TO DO: Lines from the one with "Image resolution: width=750" up to and including the one with "Task: Select the" are to be copied exactly from the records below, without their pictures.

Records contained in a dataset:
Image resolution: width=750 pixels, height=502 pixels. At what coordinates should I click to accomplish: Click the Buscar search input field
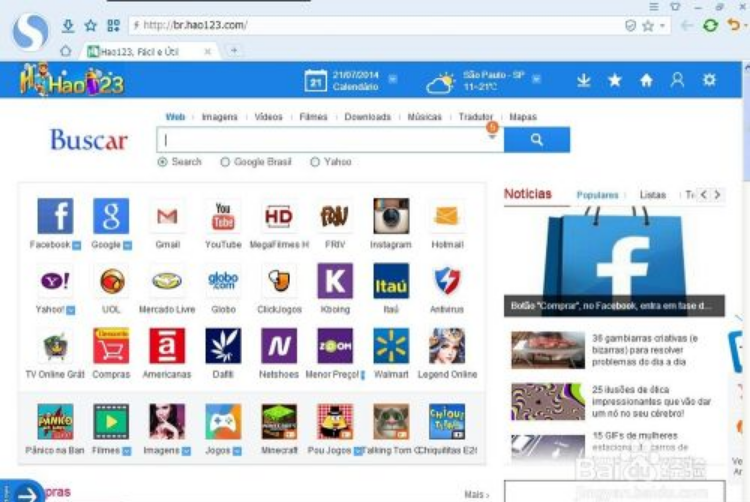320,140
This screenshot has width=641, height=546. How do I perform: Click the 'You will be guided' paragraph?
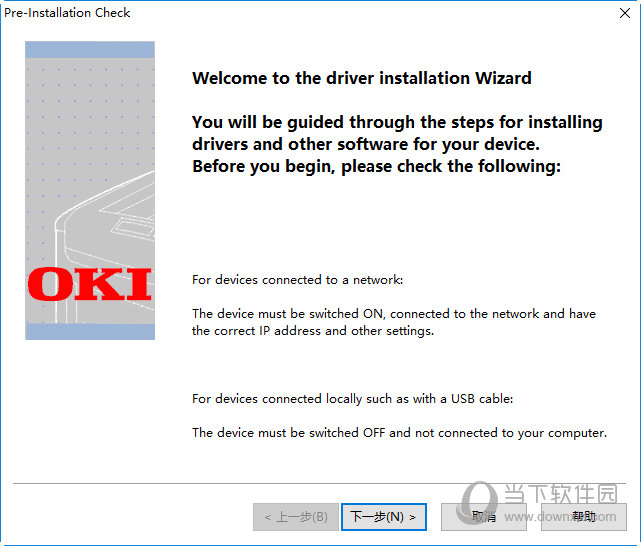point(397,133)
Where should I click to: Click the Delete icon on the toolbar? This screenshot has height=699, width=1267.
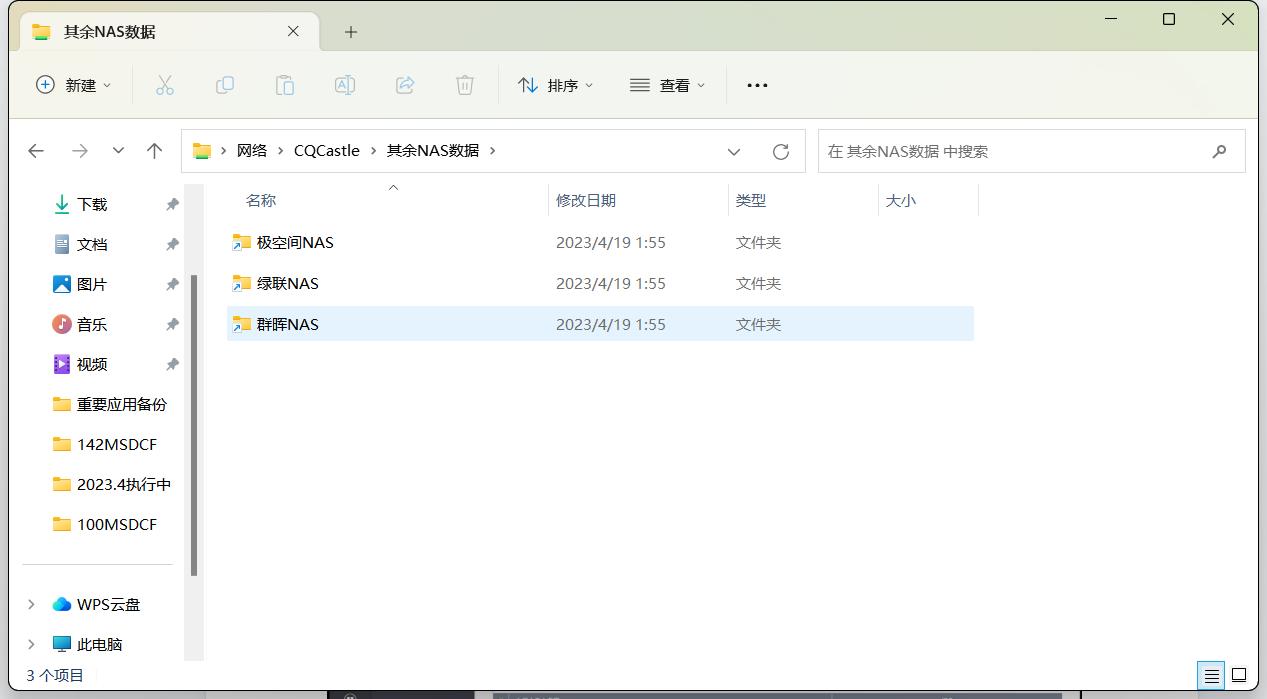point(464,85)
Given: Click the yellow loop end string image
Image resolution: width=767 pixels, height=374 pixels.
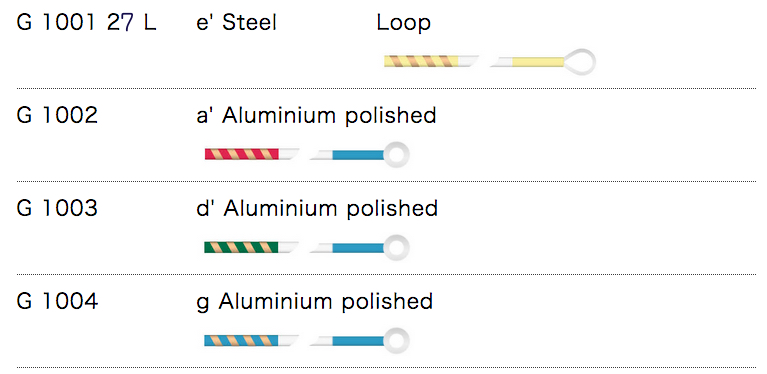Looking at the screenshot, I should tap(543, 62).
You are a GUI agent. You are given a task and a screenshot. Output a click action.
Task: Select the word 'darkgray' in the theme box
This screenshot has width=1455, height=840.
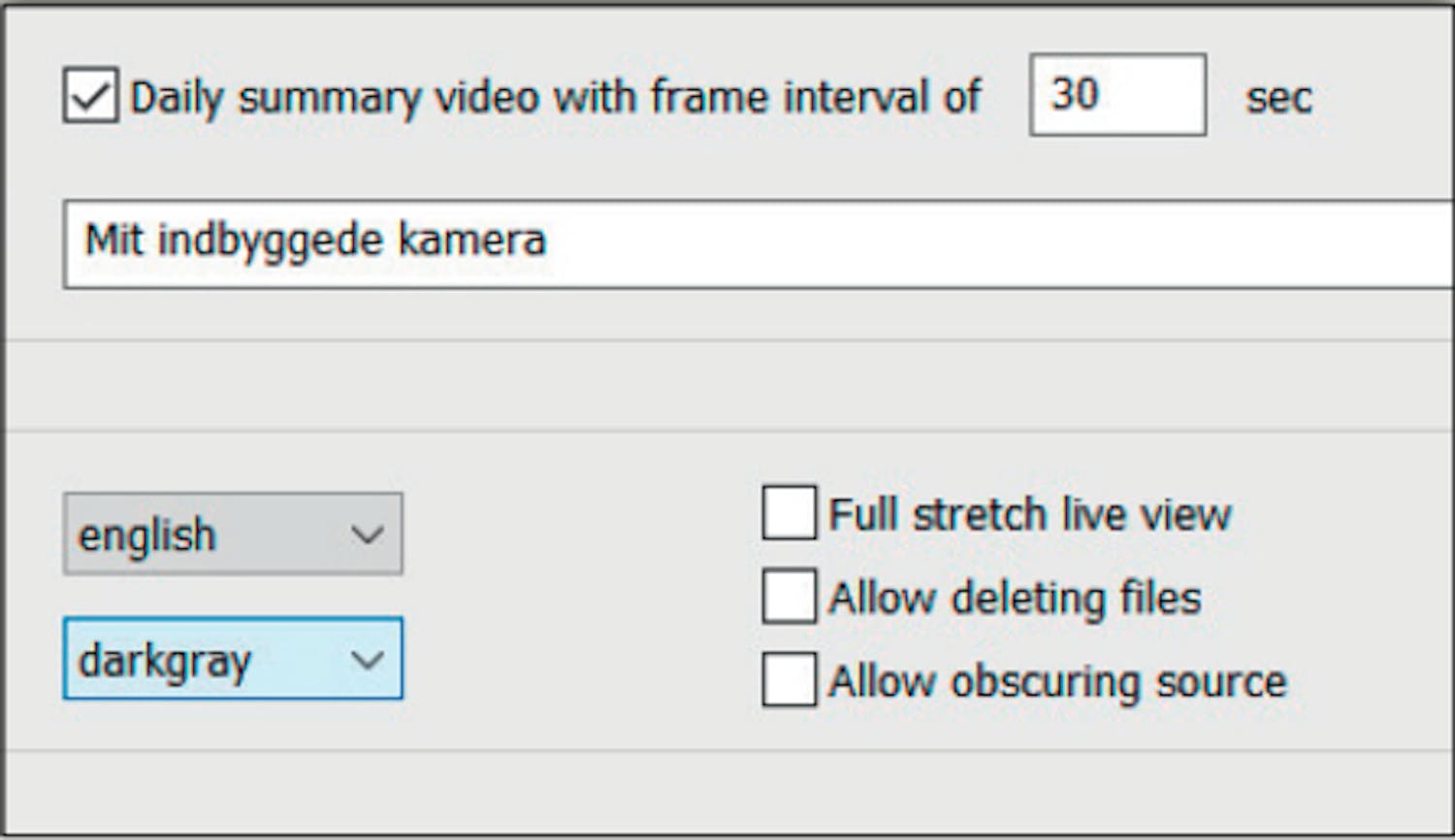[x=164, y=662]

---

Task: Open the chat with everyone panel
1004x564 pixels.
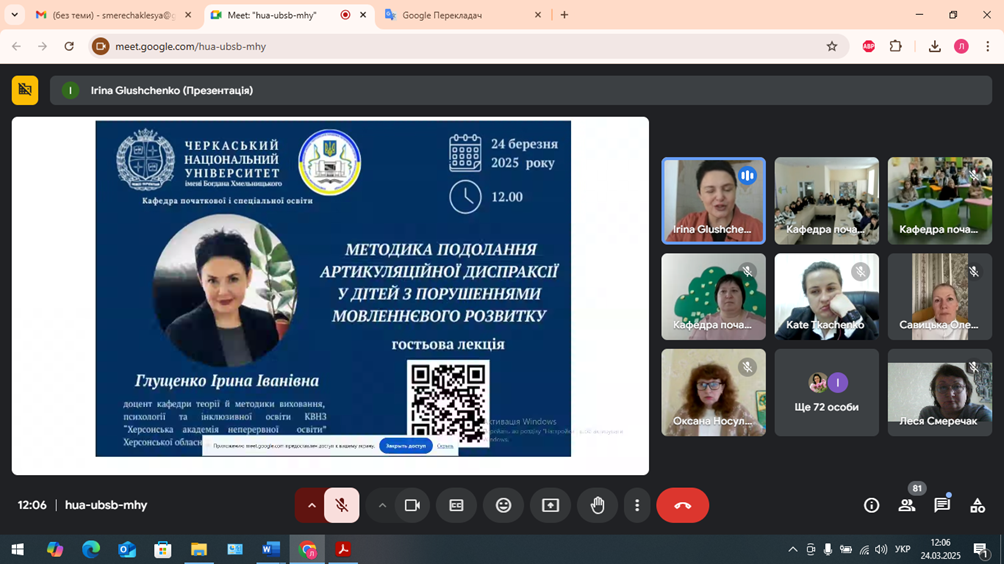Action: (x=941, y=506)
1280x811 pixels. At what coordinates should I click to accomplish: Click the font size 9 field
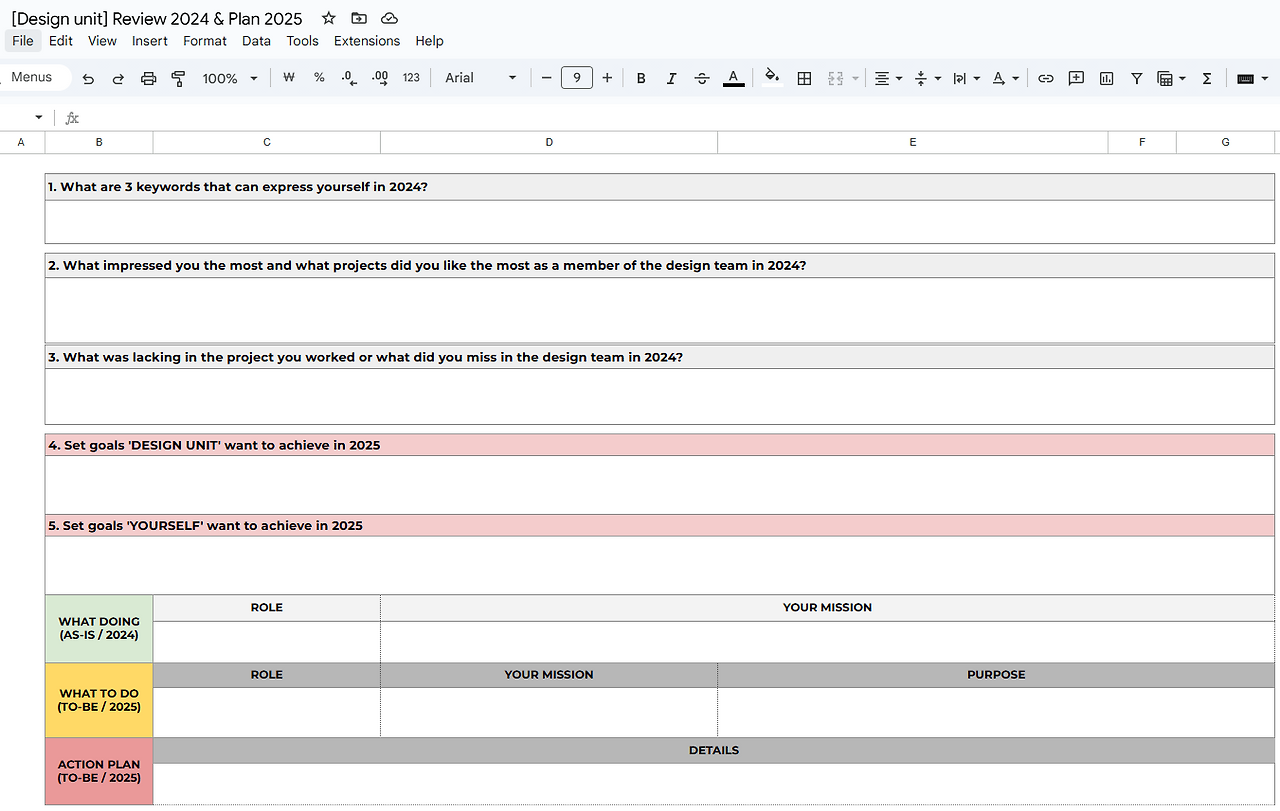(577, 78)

RESPONSE FOR THIS EXERCISE:
Image resolution: width=750 pixels, height=502 pixels. At what coordinates should I click to accomplish: Click the Buscar search input field
320,140
This screenshot has width=641, height=546. How do I perform: Click the 'You will be guided' paragraph?
point(397,133)
Where should I click to: Click the Delete icon on the toolbar? This screenshot has height=699, width=1267.
point(464,85)
Given: Click the yellow loop end string image
Image resolution: width=767 pixels, height=374 pixels.
Looking at the screenshot, I should tap(543, 62).
You are a GUI agent. You are given a task and a screenshot. Output a click action.
Task: Select the word 'darkgray' in the theme box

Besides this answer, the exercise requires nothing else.